Tja, nächstes Jahr feiert der R12 seinen Fünfzigsten. Obwohl, eigentlich feiert er ja schon dieses Jahr das runde Jubelfest. Aber wie kommt's? Beides stimmt. Sein Debüt erlebte der R12 1969. Als Renault 12. Aber bereits 1968 erschien auf dem südamerikanischen Markt der Ford Corcel. Nun fragt sich der geneigte Leser, was hat der mit dem R12 zu tun? 1968 übernahm Ford do Brazil den Renault-Partner Willys Overland, die auch den R12 lancieren wollten. Ford nahm das fast fertige Auto und verpasste der Franzosen-Technik eine eigene Hülle.
Weit mehr Ähnlichkeit, nämlich eine frappierende, wies der rumänische Dacia 1300 auf, der ebenfalls schon 1968 auf osteuropäischen Straßen fuhr. Die Ähnlichkeit ging so weit, dass sogar die Typenschilder Rautenform hatten. Denn Renault lieferte bei den ersten Modellen noch sämtliche Teile nach Rumänien, wo sie nur noch zusammengebaut wurden. Lediglich die Markennamen und Typbezeichnungen an der Karosse wichen ab.
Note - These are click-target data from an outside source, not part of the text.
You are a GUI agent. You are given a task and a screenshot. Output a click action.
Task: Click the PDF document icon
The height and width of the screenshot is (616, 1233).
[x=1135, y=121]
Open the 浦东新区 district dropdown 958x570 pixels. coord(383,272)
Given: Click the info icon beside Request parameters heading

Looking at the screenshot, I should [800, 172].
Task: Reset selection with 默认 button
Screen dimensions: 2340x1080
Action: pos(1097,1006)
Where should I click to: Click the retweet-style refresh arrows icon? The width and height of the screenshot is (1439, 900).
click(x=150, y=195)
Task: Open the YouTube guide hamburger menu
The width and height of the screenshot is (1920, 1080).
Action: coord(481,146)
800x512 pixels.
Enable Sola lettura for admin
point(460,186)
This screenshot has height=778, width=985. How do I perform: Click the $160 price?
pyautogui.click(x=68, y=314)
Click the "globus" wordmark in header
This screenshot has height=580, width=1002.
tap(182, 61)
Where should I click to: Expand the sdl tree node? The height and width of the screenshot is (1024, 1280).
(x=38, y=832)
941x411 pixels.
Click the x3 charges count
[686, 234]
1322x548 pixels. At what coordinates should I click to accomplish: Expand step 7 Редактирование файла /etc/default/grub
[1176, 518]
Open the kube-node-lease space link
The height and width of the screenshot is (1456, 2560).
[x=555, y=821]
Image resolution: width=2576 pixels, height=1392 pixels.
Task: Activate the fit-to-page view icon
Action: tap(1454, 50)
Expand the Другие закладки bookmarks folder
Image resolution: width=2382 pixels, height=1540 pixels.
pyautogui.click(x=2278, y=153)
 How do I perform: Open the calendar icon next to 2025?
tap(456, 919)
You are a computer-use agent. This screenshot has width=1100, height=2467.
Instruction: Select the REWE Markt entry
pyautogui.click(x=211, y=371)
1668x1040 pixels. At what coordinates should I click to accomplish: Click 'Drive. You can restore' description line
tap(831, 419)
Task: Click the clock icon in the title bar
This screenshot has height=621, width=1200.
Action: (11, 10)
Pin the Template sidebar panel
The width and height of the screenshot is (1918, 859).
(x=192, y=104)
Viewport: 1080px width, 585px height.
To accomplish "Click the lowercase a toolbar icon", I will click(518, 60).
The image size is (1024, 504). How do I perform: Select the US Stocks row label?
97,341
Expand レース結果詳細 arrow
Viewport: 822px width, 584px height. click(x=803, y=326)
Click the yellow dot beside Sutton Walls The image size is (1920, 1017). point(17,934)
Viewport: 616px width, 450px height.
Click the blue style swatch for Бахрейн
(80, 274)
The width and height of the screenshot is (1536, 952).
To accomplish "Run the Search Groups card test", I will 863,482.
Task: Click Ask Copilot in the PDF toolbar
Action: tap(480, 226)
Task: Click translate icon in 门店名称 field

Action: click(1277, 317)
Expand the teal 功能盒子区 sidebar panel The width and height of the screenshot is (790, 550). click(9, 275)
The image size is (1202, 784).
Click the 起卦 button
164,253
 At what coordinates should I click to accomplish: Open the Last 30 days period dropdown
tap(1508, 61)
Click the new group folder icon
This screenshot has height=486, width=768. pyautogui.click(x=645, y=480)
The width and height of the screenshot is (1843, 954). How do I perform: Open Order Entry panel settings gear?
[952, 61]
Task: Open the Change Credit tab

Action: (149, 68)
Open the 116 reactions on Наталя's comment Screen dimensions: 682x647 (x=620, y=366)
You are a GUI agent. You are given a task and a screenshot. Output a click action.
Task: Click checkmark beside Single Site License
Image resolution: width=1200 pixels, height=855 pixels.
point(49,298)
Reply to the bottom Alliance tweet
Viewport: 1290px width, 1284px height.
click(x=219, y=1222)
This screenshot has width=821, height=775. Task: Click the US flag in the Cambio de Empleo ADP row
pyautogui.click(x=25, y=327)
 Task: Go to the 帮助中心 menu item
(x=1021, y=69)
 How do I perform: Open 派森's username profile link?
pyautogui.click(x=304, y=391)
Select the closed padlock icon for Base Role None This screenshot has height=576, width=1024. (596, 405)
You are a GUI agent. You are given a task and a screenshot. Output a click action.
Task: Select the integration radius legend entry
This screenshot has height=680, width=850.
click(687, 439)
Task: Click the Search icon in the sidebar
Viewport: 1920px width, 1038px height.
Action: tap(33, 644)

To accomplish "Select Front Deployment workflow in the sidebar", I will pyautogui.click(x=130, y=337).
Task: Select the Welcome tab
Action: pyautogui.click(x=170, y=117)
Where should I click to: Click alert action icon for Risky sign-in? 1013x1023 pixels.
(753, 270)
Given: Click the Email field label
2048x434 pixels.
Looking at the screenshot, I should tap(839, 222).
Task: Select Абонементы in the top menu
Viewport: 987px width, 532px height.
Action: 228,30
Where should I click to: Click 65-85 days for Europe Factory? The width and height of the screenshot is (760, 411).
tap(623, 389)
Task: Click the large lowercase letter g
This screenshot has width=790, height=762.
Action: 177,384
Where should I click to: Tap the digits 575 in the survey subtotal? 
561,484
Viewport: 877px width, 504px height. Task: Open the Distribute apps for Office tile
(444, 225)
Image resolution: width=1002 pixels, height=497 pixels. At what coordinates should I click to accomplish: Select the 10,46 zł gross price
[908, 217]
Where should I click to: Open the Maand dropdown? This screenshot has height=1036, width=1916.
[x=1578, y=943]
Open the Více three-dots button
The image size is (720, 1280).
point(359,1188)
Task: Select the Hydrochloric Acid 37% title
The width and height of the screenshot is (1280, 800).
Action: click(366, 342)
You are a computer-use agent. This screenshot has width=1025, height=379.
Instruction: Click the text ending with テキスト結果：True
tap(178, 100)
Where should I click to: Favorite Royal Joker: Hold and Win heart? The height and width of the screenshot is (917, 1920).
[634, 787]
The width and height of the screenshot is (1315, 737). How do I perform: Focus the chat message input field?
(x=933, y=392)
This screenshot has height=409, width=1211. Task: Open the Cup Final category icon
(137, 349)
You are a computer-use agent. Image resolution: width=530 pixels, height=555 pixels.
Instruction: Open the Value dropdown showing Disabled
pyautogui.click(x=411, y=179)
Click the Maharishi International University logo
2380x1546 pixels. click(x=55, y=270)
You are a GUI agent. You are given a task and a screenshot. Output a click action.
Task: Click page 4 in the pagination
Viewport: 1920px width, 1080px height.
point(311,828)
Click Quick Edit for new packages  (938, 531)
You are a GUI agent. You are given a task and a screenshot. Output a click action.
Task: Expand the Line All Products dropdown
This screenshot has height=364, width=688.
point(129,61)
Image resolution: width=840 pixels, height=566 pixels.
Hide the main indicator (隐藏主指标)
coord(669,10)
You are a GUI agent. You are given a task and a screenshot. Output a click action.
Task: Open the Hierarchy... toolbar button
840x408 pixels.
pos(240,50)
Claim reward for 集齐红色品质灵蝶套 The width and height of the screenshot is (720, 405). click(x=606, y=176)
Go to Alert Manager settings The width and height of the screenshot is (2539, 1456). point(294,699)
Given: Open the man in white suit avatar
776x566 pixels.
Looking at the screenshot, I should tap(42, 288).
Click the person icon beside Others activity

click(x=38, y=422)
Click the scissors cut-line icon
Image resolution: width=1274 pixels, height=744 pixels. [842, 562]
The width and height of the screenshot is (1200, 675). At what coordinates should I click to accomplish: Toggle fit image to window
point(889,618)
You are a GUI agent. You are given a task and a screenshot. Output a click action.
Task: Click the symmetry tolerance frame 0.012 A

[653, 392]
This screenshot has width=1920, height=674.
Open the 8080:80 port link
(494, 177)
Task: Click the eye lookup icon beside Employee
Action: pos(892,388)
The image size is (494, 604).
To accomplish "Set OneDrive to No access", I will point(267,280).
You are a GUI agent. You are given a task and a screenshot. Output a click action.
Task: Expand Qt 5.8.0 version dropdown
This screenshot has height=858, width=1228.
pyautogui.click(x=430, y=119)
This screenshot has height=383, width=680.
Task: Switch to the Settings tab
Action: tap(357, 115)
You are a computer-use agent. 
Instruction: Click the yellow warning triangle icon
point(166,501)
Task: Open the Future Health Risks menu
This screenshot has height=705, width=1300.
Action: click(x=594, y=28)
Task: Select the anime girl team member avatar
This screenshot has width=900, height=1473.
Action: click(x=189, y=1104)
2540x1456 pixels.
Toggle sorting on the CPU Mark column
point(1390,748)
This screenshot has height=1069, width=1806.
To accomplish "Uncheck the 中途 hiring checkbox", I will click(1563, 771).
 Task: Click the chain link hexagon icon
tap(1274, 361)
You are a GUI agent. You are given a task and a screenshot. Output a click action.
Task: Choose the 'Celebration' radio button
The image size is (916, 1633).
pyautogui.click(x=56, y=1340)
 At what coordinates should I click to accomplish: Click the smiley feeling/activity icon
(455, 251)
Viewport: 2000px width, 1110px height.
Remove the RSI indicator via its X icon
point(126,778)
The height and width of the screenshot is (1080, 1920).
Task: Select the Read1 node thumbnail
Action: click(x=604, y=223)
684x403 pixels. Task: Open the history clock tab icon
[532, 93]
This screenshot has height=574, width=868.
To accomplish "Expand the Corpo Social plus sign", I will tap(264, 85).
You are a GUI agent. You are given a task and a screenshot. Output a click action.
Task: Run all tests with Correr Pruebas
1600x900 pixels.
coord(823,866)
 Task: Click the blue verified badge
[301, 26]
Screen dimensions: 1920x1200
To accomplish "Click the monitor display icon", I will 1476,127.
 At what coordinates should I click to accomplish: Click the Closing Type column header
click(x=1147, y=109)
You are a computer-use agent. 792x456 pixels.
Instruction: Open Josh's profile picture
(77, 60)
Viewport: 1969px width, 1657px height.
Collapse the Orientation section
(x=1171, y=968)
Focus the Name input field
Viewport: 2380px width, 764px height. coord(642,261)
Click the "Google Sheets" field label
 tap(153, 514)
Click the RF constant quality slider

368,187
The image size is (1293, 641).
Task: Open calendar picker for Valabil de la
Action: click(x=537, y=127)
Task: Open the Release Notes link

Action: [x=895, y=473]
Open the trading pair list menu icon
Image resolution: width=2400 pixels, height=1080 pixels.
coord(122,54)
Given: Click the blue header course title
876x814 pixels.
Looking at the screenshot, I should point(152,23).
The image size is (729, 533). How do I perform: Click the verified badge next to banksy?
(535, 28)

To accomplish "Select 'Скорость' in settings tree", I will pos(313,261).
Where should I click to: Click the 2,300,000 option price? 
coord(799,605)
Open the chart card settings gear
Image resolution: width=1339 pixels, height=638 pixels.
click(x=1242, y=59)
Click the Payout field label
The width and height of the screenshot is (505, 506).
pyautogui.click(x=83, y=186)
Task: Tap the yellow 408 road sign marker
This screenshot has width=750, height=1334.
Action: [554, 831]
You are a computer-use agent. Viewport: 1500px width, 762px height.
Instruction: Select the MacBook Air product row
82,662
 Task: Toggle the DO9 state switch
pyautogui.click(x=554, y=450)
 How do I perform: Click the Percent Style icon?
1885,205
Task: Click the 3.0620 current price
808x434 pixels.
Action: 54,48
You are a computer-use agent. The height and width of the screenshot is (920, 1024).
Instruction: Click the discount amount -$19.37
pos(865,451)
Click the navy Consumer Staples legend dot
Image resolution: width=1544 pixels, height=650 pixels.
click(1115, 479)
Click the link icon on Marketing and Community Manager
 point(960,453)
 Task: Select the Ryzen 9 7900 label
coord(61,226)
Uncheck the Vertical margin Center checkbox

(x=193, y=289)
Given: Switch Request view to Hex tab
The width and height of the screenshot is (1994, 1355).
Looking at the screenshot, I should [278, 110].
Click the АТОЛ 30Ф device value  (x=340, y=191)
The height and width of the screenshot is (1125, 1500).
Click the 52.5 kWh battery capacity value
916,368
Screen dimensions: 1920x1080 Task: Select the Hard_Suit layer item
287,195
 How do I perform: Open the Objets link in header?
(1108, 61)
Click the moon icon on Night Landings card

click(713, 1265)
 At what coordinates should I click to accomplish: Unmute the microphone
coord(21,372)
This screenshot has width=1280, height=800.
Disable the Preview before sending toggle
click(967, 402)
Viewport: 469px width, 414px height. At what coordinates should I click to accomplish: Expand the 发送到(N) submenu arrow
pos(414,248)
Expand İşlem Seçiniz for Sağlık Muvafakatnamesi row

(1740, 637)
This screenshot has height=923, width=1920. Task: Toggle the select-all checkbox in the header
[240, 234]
So oder so, der R12 wurde zum Welterfolg. Ob in Australien, den USA, in Osteuropa, der Türkei oder in Afrika und Europa, er fand auf Anhieb seine Liebhaber. Renault verkaufte zwischen 1969 und 1980, dem Ende in Frankreich, 4,2 Millionen Exemplare. Der Verkauf in Deutschland endete übrigens schon 1979 zugunsten des 1978 vorgestellten Renault 18. In Rumänien wurde er fast 35 Jahre lang, bis 2004 gebaut, nahezu zwei Millionen Fans fand der Dacia im Osten. Immerhin bis ins Jahr 2000 entstand er auch in der Türkei, am Ende als Renault 12 Toros. Er war also nicht nur ein Musterknabe, er war auch noch ein echter Weltstar. Also Grund genug, dass wir dieses verkannte Genie im nächsten Jahr zu seinem „echten“ Fünfzigsten noch einmal abfeiern werden.